On the bridge, the man who had led the scuba-diving team the night before peered through powerful binoculars, watching the three planes leave. He had been there all night, watching the rescue attempt. Now he lowered the glasses. There was a patch over his right eye now, and a deep red scar ran, from his hairline to the edge of his jaw, down the right side of his face. He nodded to the captain, left the bridge and went to the radio room, where he sent a
simple message:
"Mission accomplished. Scratch Thornley.
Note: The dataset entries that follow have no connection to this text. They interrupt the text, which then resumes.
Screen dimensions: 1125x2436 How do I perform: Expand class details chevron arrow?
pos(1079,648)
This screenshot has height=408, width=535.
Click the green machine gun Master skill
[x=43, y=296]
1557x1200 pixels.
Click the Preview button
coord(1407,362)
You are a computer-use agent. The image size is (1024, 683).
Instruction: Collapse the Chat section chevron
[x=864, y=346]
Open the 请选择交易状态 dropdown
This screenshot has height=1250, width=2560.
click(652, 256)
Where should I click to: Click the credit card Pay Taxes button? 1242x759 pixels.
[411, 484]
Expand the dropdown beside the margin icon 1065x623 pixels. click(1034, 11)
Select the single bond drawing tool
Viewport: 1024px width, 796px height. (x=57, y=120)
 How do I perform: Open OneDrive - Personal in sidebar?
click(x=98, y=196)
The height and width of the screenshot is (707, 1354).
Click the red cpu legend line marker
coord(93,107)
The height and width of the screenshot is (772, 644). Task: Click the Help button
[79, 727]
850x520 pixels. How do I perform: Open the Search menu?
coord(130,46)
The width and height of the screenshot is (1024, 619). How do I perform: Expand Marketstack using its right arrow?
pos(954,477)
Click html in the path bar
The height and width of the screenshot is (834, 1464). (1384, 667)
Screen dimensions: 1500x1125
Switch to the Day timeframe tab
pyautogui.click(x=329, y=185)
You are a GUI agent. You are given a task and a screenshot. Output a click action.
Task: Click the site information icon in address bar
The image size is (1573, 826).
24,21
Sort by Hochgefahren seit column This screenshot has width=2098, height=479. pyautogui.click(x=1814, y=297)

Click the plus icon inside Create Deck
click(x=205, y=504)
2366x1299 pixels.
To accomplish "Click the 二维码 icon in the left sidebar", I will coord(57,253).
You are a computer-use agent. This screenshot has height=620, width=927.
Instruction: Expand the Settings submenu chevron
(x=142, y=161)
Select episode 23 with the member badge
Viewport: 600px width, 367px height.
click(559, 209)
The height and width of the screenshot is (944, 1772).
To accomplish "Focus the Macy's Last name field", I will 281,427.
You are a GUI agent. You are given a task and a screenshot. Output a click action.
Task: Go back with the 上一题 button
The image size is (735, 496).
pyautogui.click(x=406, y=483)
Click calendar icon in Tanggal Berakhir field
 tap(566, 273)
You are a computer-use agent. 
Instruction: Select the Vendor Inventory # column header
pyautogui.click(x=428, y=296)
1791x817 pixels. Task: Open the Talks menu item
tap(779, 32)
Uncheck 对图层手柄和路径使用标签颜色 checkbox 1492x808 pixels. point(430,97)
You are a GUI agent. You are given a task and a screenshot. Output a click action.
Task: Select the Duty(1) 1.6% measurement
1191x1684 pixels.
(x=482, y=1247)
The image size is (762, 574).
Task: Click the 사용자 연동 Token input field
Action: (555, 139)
Le Croix."
That afternoon, eight hours before the beginning of the New Year, the man whose neck had been broken planting the explosives on the leg of the Thoreau the night before, was buried from the deck of the tanker as it plowed southward toward the Bering Sea.
3
EDDIE WOLFNAGLE WAS ON TOP of the world. It was a gorgeous day, the temperature was in the mid-eighties, and the sun was blazing, except for an occasional downpour that started suddenly and stopped just as suddenly. He guided the rented Honda along the Hana Road, which had started out as a respectable two-lane blacktop and now had petered out into a dirt road, barely wide enough for two cars to pass. As the road got narrower, the forest got thicker, so that before long he was driving under a canopy of mango, kukuis, African tulip blossoms and pink Rainbow Shower trees. Hidden among them, parrots squawked indignantly and ruffled the rainwater out of their feathers, and to his left, a hundred yards below, the Pacific Ocean was putting on quite a show, smashing at huge boulders with twenty- and thirty-foot breakers.
Paradise.
Everything was paradise. The night before, he had scored some unbelievable Maui grass. He had been shacked up at the Intercontinental Maui at Makena Beach for three days with a gorgeous model from London. In eight hours he was flying first class to L.A. The next day he had tickets on the thirty-yard line for the Rose Bowl game, with an even thou down on Michigan plus ten over Southern Cal, the biggest bet he had ever made in his life.